## Problem requirements
From the first line of the data below through the line holding "http://www.zeit.de/kultur/literatur/201 ... er-nachruf", write out each line exactly as it stands.

## Records shown

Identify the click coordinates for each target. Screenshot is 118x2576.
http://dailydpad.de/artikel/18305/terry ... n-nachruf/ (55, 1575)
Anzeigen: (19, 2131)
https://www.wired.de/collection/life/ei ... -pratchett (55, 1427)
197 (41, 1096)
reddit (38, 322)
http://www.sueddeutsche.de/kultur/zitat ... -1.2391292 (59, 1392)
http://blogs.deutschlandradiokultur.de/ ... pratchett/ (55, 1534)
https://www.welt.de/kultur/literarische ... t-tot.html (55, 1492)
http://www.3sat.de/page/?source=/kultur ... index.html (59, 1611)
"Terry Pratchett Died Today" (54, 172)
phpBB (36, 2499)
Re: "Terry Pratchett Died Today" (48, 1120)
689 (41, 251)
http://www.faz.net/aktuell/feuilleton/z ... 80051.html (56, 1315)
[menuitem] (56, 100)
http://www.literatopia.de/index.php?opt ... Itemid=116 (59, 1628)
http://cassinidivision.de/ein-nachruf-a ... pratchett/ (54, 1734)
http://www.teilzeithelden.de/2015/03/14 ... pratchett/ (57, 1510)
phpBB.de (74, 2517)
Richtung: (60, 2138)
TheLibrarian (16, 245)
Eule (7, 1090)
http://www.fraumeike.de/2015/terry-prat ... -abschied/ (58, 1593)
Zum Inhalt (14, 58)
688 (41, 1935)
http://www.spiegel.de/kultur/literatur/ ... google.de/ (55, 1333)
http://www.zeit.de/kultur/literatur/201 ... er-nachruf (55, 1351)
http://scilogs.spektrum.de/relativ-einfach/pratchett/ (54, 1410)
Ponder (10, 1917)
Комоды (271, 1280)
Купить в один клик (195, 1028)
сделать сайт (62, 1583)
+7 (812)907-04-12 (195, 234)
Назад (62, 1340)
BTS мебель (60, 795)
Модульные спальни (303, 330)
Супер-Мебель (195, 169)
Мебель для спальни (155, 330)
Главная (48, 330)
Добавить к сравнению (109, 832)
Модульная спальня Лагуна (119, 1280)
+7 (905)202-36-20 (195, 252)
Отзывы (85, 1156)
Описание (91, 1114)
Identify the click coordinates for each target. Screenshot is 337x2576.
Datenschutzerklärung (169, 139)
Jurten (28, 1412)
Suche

## Task output
Identify the click coordinates for each target. Screenshot is 118x2576.
http://dailydpad.de/artikel/18305/terry ... n-nachruf/ (55, 1575)
Anzeigen: (19, 2131)
https://www.wired.de/collection/life/ei ... -pratchett (55, 1427)
197 (41, 1096)
reddit (38, 322)
http://www.sueddeutsche.de/kultur/zitat ... -1.2391292 (59, 1392)
http://blogs.deutschlandradiokultur.de/ ... pratchett/ (55, 1534)
https://www.welt.de/kultur/literarische ... t-tot.html (55, 1492)
http://www.3sat.de/page/?source=/kultur ... index.html (59, 1611)
"Terry Pratchett Died Today" (54, 172)
phpBB (36, 2499)
Re: "Terry Pratchett Died Today" (48, 1120)
689 (41, 251)
http://www.faz.net/aktuell/feuilleton/z ... 80051.html (56, 1315)
[menuitem] (56, 100)
http://www.literatopia.de/index.php?opt ... Itemid=116 (59, 1628)
http://cassinidivision.de/ein-nachruf-a ... pratchett/ (54, 1734)
http://www.teilzeithelden.de/2015/03/14 ... pratchett/ (57, 1510)
phpBB.de (74, 2517)
Richtung: (60, 2138)
TheLibrarian (16, 245)
Eule (7, 1090)
http://www.fraumeike.de/2015/terry-prat ... -abschied/ (58, 1593)
Zum Inhalt (14, 58)
688 (41, 1935)
http://www.spiegel.de/kultur/literatur/ ... google.de/ (55, 1333)
http://www.zeit.de/kultur/literatur/201 ... er-nachruf (55, 1351)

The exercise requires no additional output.